> [EXERCISE OBJECTIVE] Here are the records. Print them all exactly.

------------------------------------

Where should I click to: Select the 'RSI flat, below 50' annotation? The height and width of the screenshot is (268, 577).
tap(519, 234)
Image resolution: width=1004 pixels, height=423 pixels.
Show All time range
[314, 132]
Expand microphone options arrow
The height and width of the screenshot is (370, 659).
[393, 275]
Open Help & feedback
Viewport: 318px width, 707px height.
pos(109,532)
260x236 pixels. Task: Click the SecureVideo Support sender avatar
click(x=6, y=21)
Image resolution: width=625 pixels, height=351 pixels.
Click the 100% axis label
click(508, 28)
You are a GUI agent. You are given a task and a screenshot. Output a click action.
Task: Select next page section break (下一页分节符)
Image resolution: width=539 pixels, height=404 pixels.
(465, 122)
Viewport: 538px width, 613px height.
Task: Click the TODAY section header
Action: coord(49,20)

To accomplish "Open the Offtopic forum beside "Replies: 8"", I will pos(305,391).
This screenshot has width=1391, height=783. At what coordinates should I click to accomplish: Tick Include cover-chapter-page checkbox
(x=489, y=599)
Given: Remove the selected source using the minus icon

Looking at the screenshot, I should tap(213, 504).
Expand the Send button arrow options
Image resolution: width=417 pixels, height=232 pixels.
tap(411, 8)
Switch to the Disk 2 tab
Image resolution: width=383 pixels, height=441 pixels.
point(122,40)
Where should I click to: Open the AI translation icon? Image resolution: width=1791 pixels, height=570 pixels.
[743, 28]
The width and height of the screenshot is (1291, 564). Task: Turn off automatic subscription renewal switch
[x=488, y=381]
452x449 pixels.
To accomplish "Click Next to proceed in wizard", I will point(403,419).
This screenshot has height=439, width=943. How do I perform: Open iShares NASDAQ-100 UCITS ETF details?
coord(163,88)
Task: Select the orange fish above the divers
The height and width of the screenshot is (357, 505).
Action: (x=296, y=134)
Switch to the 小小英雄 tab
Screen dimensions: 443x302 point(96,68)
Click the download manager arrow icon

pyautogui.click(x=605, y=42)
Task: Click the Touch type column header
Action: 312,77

------------------------------------

> [RESPONSE]
Where should I click to: Select the 'RSI flat, below 50' annotation? The height and width of the screenshot is (268, 577).
tap(519, 234)
Image resolution: width=1004 pixels, height=423 pixels.
Show All time range
[314, 132]
Expand microphone options arrow
The height and width of the screenshot is (370, 659).
[393, 275]
Open Help & feedback
Viewport: 318px width, 707px height.
pos(109,532)
260x236 pixels. Task: Click the SecureVideo Support sender avatar
click(x=6, y=21)
Image resolution: width=625 pixels, height=351 pixels.
Click the 100% axis label
click(508, 28)
You are a GUI agent. You are given a task and a screenshot. Output a click action.
Task: Select next page section break (下一页分节符)
Image resolution: width=539 pixels, height=404 pixels.
(465, 122)
Viewport: 538px width, 613px height.
Task: Click the TODAY section header
Action: coord(49,20)

To accomplish "Open the Offtopic forum beside "Replies: 8"", I will pos(305,391).
This screenshot has width=1391, height=783. At what coordinates should I click to accomplish: Tick Include cover-chapter-page checkbox
(x=489, y=599)
Given: Remove the selected source using the minus icon

Looking at the screenshot, I should tap(213, 504).
Expand the Send button arrow options
Image resolution: width=417 pixels, height=232 pixels.
tap(411, 8)
Switch to the Disk 2 tab
Image resolution: width=383 pixels, height=441 pixels.
point(122,40)
Where should I click to: Open the AI translation icon? Image resolution: width=1791 pixels, height=570 pixels.
[743, 28]
The width and height of the screenshot is (1291, 564). Task: Turn off automatic subscription renewal switch
[x=488, y=381]
452x449 pixels.
To accomplish "Click Next to proceed in wizard", I will point(403,419).
This screenshot has height=439, width=943. How do I perform: Open iShares NASDAQ-100 UCITS ETF details?
coord(163,88)
Task: Select the orange fish above the divers
The height and width of the screenshot is (357, 505).
Action: (x=296, y=134)
Switch to the 小小英雄 tab
Screen dimensions: 443x302 point(96,68)
Click the download manager arrow icon

pyautogui.click(x=605, y=42)
Task: Click the Touch type column header
Action: 312,77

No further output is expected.